▶ **Aim of the task**:
From the passage on Cuba's rural labor force, repeat word for word the part that begins with the words containing "It is thus ironic" and ends with "with large peasantries.".

▶ **Excerpt to read**:
######

A study published in 1956 by the US Department of Commerce based on the 1953 Cuban census, cites farm laborers, including unpaid family workers, as constituting 28.8 percent of the labor force in the island, which could be considered as a rough approximation of the size of the rural working class in the 1950s. The same study also cites a group classified as farmers and ranchers as constituting an additional 11.3 percent of the total labor force. It is likely that the figures of both groups fluctuated through time as a result of movement between those two groups of poor farmers and ranchers seeking to seasonally supplement their income by selling their labor in the sugar industry, and also as a result of substantial migration from rural to urban areas. Even so, those figures indicate a much higher proportion—more than double—of salaried rural workers compared to peasants in the countryside.

It is thus ironic that the peasants that Fidel Castro came into contact with in the Sierra Maestra were not representative of the Cuban rural labor force. (Sugar is typically planted in flat rather than mountainous lands.) The structure of Cuba’s rural labor force in the 1950s also helps to explain why once Fidel Castro and his close associates adopted the Soviet system, they had a much easier time collectivizing agriculture into state farms than was the case in other Communist countries with large peasantries.

######

▶ **Dataset section**:
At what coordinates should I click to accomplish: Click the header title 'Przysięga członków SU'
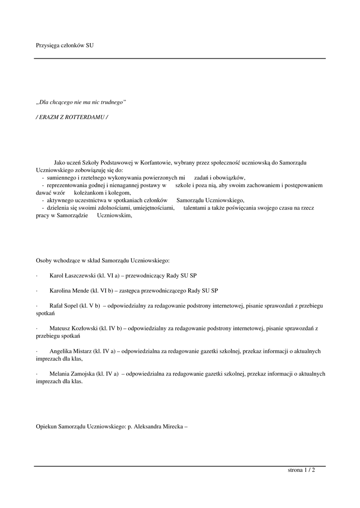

######

▶ **Output**:
It is thus ironic that the peasants that Fidel Castro came into contact with in the Sierra Maestra were not representative of the Cuban rural labor force. (Sugar is typically planted in flat rather than mountainous lands.) The structure of Cuba’s rural labor force in the 1950s also helps to explain why once Fidel Castro and his close associates adopted the Soviet system, they had a much easier time collectivizing agriculture into state farms than was the case in other Communist countries with large peasantries.